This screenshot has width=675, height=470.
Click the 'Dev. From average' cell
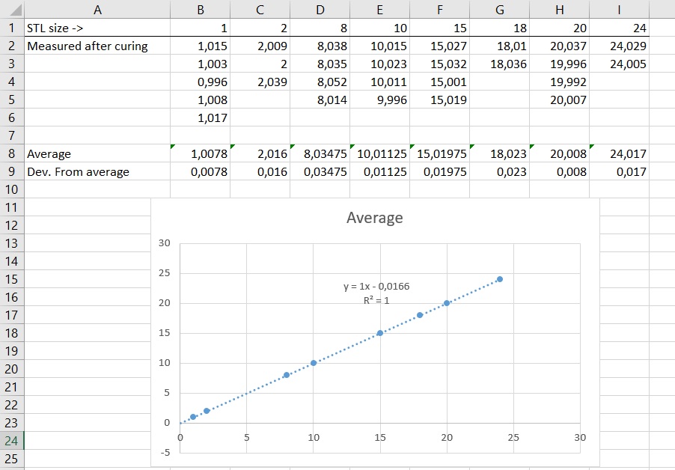(x=97, y=172)
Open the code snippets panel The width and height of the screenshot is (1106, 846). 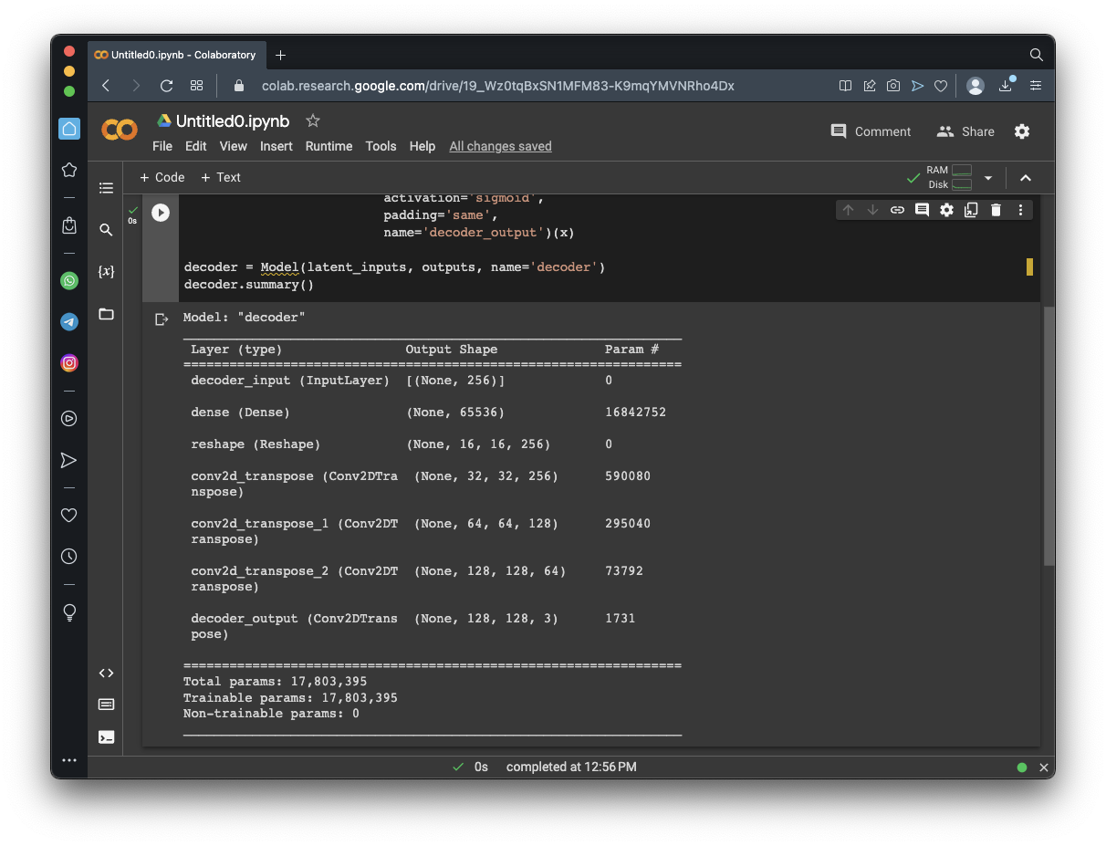(106, 674)
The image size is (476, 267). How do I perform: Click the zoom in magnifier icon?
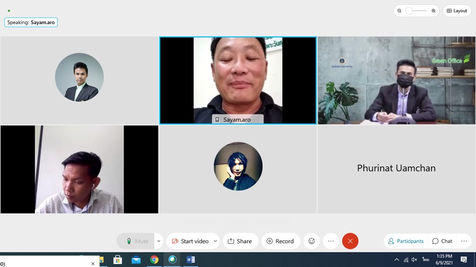coord(433,11)
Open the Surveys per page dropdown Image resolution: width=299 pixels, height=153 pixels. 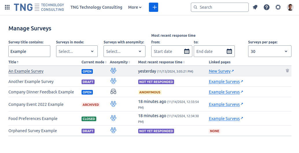point(270,51)
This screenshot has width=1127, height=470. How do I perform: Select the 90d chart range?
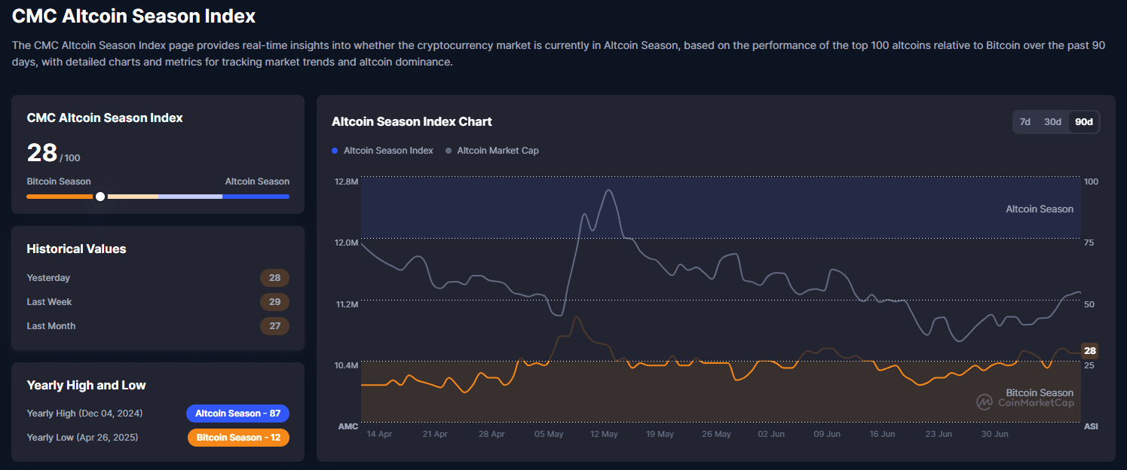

------------------------------

▶ [DESCRIPTION OF THE TASK]: Among the lines above, which contain the word "This"? Copy every one.

▶ [TASK SOLUTION]:
This screenshot has width=675, height=470.
This screenshot has width=1127, height=470. How do I perform: Select the 90d chart range?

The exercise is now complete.